Esa misma discordancia no existía entre Tristan y ella. Entre ellos había otra cosa. Posiblemente amor.
Tenía que afrontarlo, afrontar el hecho de que esa vez, con él, se daban las condiciones para ser su esposa. En todos los aspectos. Tristan lo había reconocido instintivamente; era el tipo de hombre acostumbrado a seguir sus instintos y lo había hecho.
Además, él no esperaría que ella fuera dependiente, que cambiara de ningún modo. La quería por lo que era, la persona que era y que podía ser, no para satisfacer ningún ideal, alguna visión errónea, sino porque sabía que era buena para él.

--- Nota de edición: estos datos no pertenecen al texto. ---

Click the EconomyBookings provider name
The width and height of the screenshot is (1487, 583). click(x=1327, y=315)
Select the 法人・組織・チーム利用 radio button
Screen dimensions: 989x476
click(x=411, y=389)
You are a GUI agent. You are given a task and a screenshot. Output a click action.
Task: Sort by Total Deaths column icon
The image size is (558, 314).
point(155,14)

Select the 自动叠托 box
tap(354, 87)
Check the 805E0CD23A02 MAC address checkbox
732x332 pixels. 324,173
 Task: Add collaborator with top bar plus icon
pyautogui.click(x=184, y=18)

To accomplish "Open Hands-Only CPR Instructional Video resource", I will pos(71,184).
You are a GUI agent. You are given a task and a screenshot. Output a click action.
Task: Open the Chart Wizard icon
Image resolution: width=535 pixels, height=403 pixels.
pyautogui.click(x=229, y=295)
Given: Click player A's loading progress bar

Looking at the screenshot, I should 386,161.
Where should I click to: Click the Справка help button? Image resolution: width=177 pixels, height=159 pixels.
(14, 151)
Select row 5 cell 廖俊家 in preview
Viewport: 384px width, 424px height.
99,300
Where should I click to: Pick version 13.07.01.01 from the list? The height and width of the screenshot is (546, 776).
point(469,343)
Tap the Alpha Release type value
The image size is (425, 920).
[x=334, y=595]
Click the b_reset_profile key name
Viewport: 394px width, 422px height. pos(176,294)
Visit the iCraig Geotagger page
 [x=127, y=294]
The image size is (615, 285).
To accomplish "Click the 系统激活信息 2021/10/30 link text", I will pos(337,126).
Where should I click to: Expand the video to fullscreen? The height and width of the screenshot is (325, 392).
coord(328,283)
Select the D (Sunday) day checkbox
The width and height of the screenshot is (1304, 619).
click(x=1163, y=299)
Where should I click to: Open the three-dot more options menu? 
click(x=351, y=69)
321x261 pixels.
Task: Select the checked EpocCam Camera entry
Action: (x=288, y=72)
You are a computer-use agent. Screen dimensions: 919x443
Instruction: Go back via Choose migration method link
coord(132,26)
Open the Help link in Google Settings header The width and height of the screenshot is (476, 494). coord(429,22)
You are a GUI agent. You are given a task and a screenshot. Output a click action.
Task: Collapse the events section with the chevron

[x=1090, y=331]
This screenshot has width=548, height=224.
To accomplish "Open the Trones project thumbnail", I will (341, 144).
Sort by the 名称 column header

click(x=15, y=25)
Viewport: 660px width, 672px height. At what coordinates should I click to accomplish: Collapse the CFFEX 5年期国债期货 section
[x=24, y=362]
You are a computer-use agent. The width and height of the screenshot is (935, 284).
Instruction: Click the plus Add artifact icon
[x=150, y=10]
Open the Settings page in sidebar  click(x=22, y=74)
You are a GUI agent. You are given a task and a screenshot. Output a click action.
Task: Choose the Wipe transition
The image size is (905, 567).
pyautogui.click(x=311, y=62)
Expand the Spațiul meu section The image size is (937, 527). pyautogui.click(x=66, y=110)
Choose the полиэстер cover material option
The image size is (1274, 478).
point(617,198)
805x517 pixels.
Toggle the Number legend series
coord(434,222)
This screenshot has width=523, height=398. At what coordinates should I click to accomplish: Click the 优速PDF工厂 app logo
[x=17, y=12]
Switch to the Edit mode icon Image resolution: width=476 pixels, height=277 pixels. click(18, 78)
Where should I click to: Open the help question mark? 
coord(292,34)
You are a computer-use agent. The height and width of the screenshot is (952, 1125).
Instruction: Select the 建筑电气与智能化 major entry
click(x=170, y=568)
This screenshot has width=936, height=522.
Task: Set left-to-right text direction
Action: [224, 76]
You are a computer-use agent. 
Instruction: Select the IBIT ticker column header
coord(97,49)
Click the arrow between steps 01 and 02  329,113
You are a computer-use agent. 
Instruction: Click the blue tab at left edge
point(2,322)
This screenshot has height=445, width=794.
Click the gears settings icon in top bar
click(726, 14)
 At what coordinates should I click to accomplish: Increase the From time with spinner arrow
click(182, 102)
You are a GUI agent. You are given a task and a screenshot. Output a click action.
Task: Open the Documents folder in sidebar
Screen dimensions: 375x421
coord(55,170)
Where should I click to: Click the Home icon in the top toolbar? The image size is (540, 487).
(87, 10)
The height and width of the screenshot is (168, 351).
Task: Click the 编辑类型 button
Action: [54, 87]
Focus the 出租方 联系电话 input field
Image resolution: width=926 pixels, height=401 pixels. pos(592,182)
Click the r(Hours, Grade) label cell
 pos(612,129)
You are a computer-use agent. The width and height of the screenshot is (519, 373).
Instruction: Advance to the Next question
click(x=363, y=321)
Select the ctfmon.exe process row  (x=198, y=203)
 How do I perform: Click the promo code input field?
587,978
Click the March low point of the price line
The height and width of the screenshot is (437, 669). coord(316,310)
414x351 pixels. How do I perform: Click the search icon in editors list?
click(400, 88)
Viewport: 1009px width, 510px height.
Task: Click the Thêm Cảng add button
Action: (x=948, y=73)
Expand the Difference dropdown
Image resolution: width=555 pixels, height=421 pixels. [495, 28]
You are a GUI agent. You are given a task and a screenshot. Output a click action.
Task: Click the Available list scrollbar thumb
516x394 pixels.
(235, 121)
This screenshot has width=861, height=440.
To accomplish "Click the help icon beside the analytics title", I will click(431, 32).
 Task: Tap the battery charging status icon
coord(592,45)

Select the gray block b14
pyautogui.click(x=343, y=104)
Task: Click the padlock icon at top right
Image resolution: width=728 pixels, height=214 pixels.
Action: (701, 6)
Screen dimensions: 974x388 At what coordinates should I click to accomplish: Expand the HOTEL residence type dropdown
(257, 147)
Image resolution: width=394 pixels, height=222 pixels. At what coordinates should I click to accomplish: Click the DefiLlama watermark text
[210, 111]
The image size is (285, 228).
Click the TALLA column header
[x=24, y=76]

Con Tristan no corría ningún peligro de que la colocara en un pedestal; en cambio, a través de todos sus encuentros, se había dado cuenta de que no sólo era capaz, sino que estaba dispuesto a adorarla por completo. A ella, a la auténtica Leonora, no a un producto de su imaginación.
La idea, la realidad era tan increíblemente, tan aterradoramente atractiva… Deseaba eso, no podía dejarlo pasar. Tenía que agarrarlo bien, tendría que aceptar la proximidad emocional que, con Tristan, sería, ya era, previsible, una parte vital de lo que los unía. Tenía que enfrentarse a lo que le había impedido tener semejante cercanía con ninguna otra persona.
No fue fácil retroceder a través de los años, obligarse a quitar todos los velos, todas las murallas que había levantado para esconder y excusar el dolor. No siempre había sido como era en ese momento, fuerte, capaz, autónoma. Tiempo atrás no había sido autosuficiente, independiente, ni capaz de sobrellevarlo todo sola. Había sido como cualquier otra niña que necesitaba un hombro en el que llorar, que necesitaba unos cálidos brazos que la estrecharan, que la confortaran.